• _Your task_
Starting at the first line and ending with the line that contains "Action: pyautogui.click(x=600, y=151)", can you output these lines exactly, leaving out the pictures?
━━ Provided information
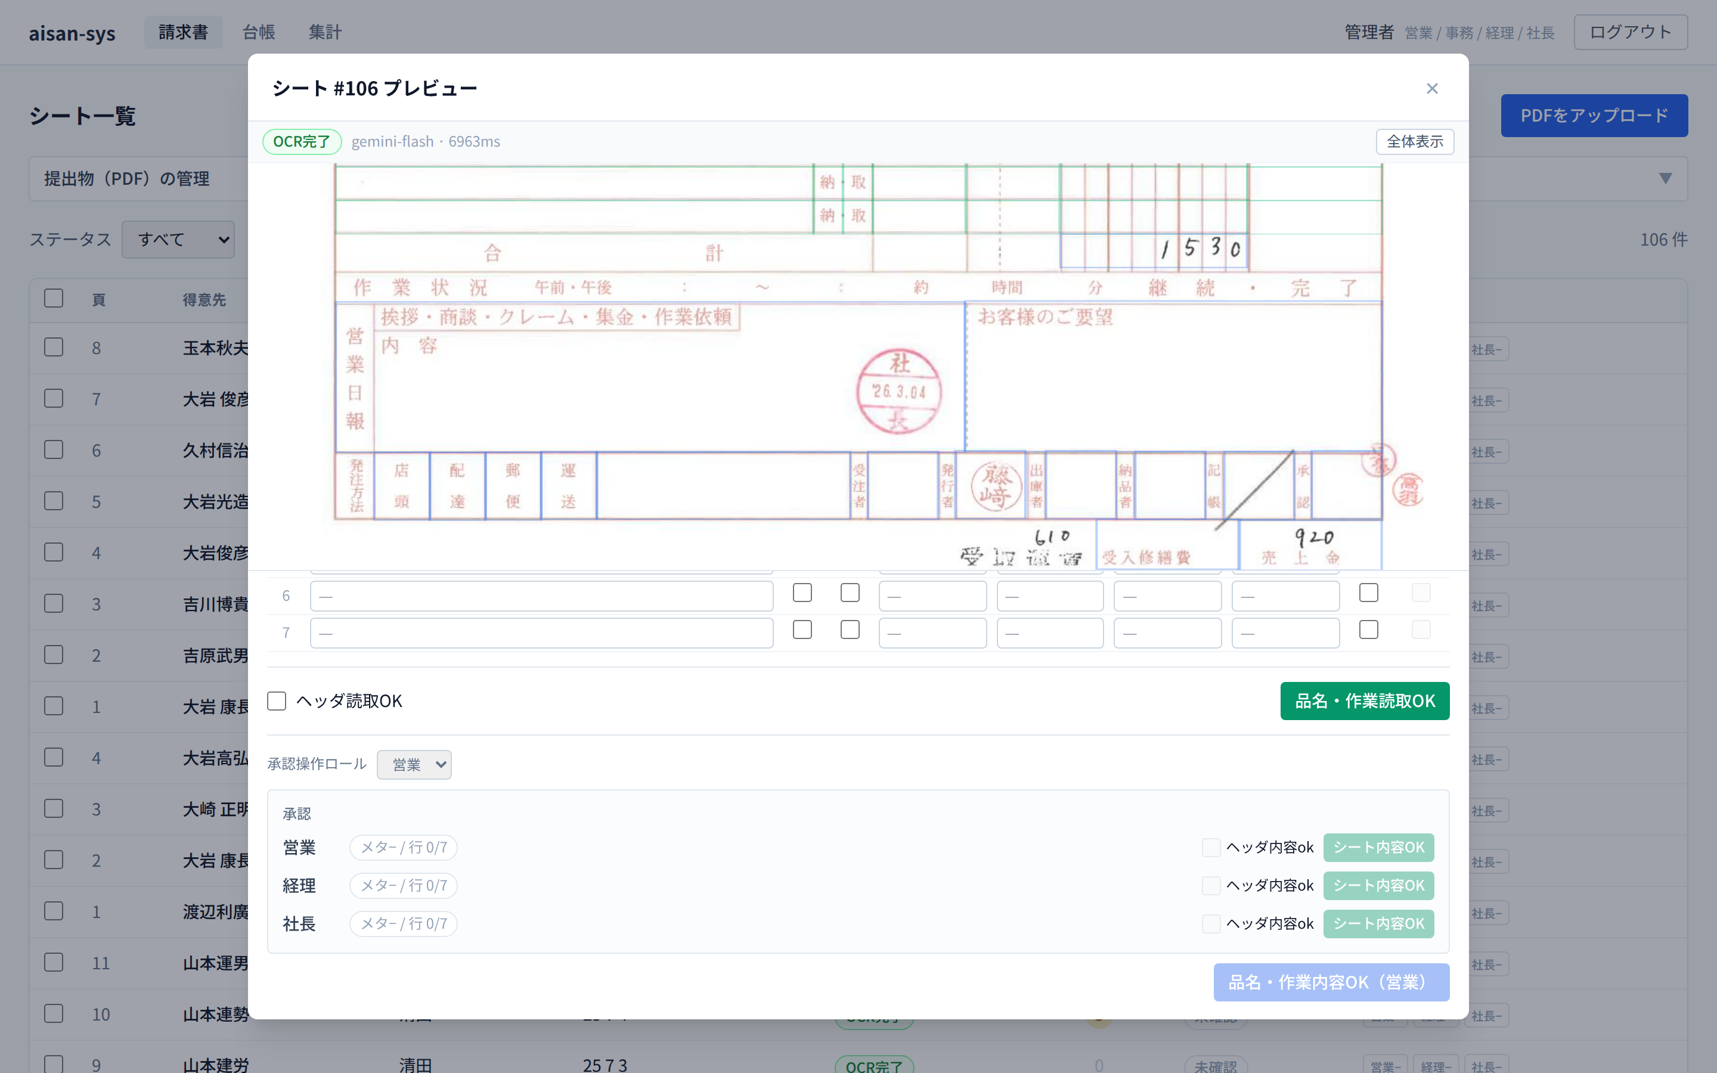Viewport: 1717px width, 1073px height.
Task: Click the product name field in row 6
Action: 541,596
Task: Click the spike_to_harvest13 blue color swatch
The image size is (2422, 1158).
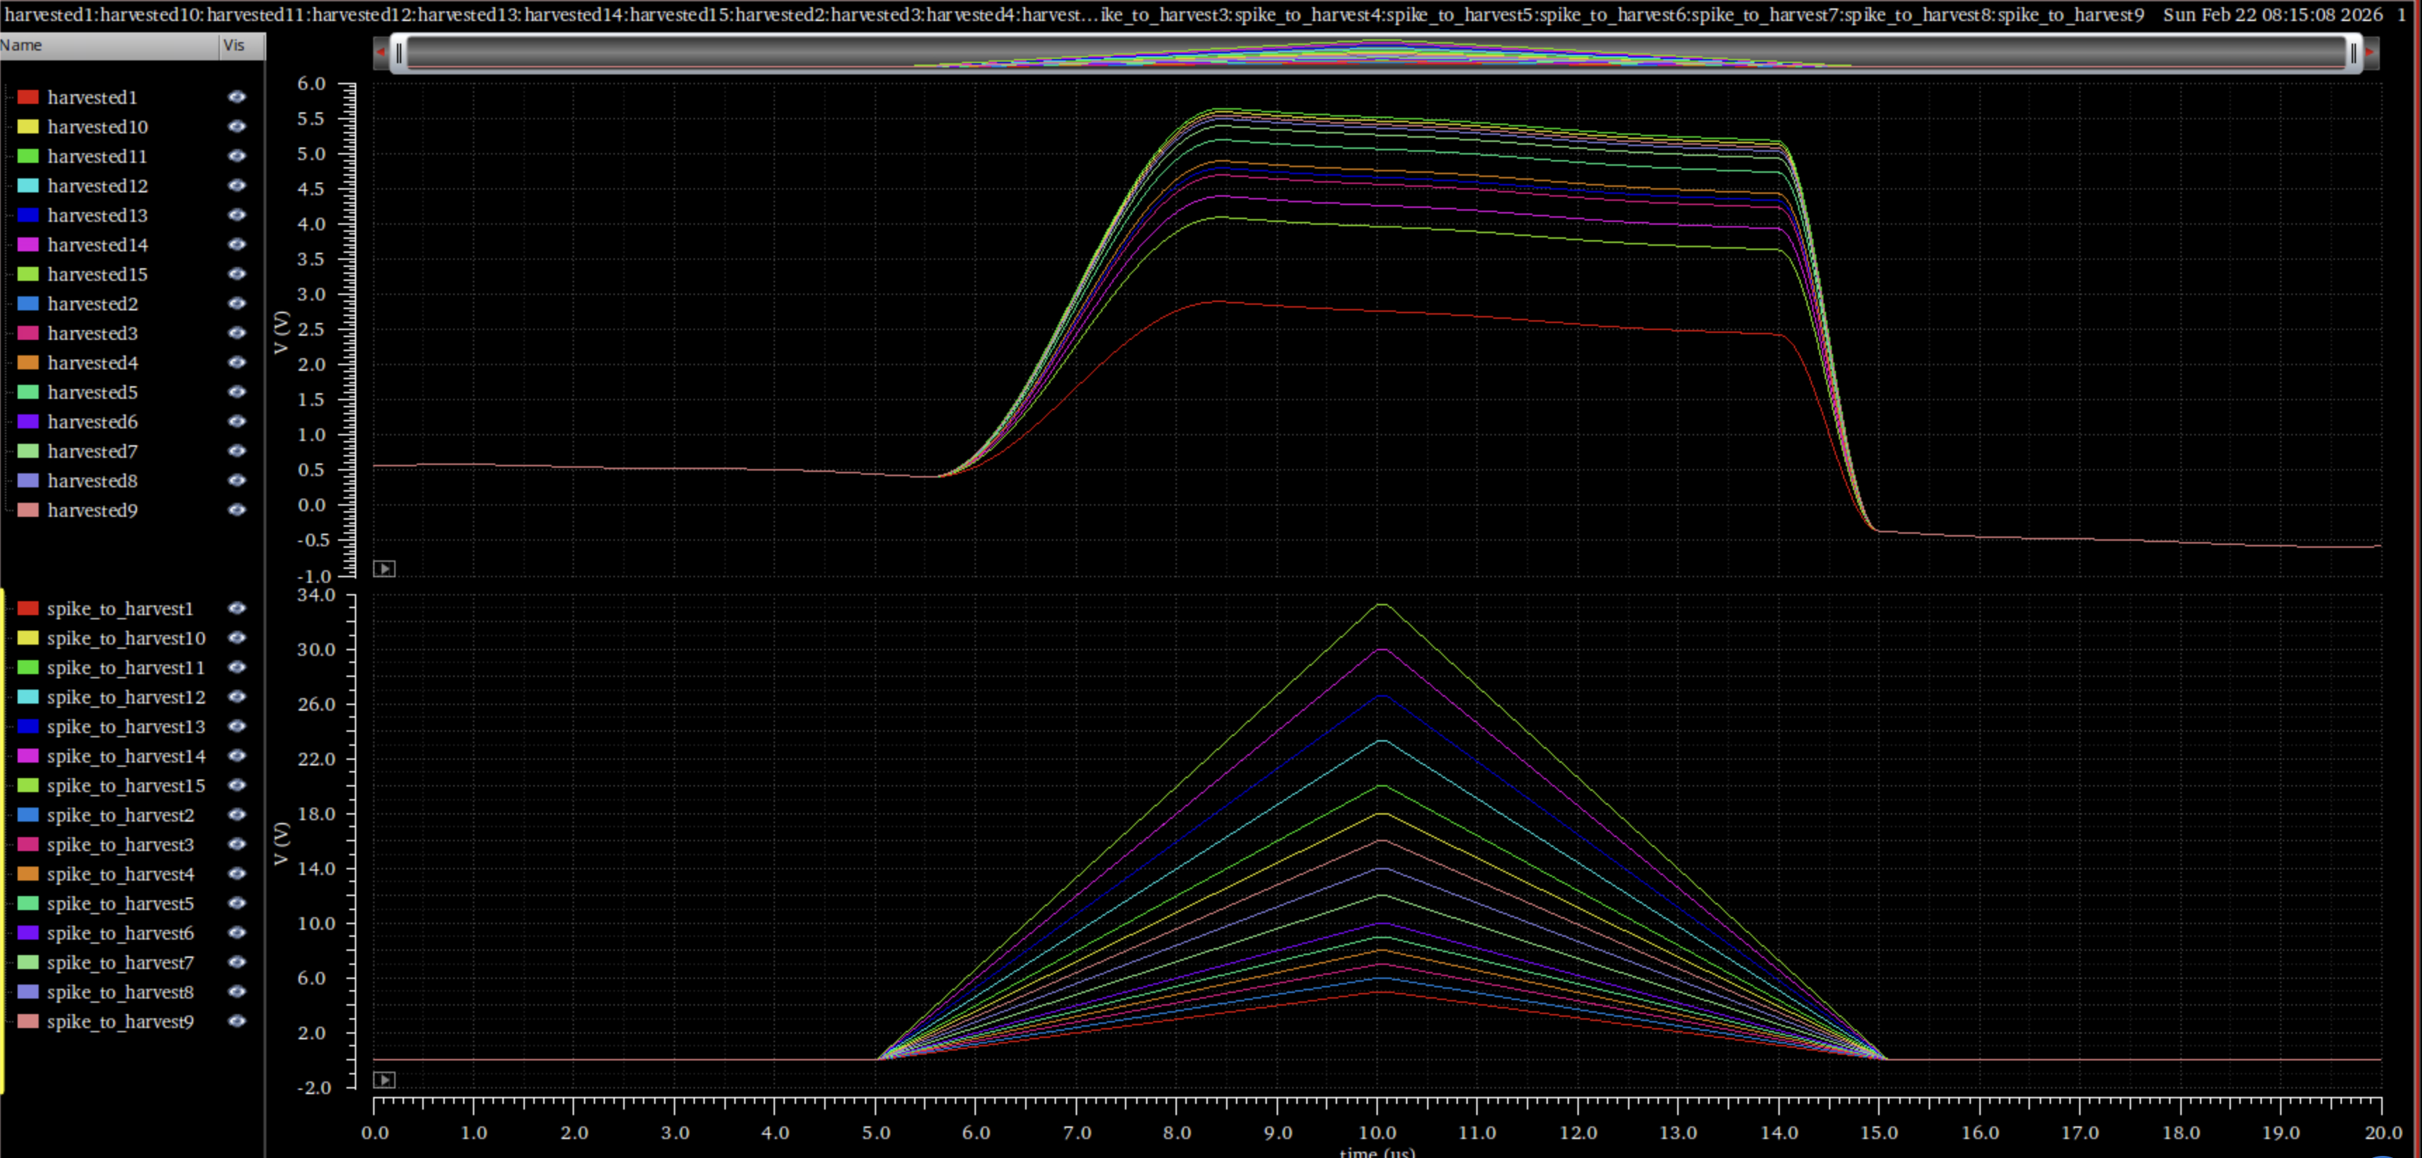Action: pyautogui.click(x=28, y=727)
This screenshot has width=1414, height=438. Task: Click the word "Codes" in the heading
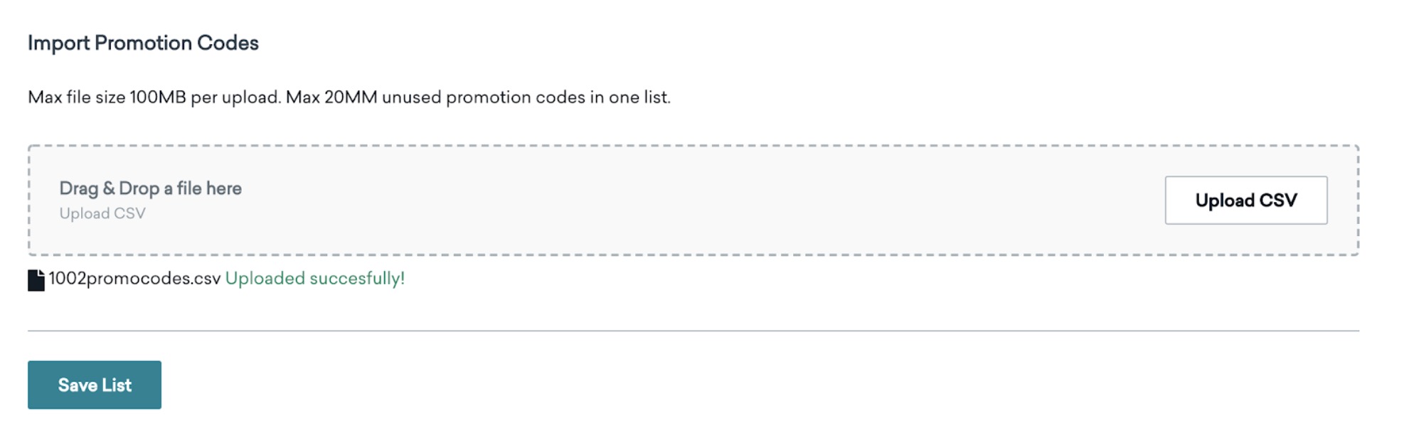point(228,43)
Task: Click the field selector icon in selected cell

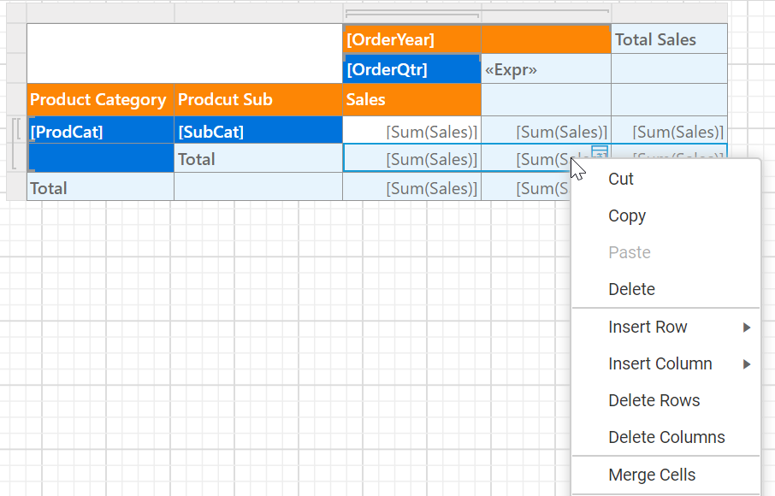Action: pyautogui.click(x=600, y=151)
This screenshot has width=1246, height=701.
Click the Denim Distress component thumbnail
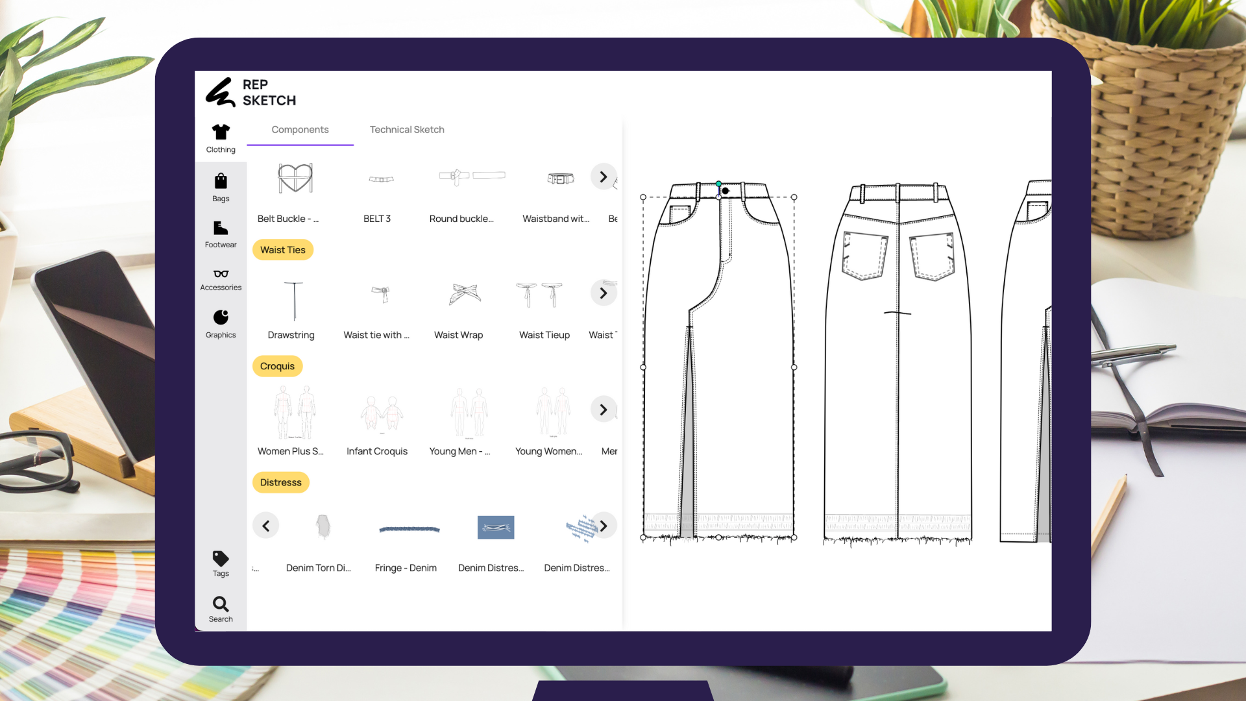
━━━━
• _Output for this task_
Viewport: 1717px width, 1073px height.
Task: Click the product name field in row 6
Action: 541,596
Task: Click the spike_to_harvest13 blue color swatch
The image size is (2422, 1158).
Action: pyautogui.click(x=28, y=727)
This screenshot has width=1414, height=438. Task: Click the word "Codes" in the heading
point(228,43)
Task: Click the field selector icon in selected cell

Action: pyautogui.click(x=600, y=151)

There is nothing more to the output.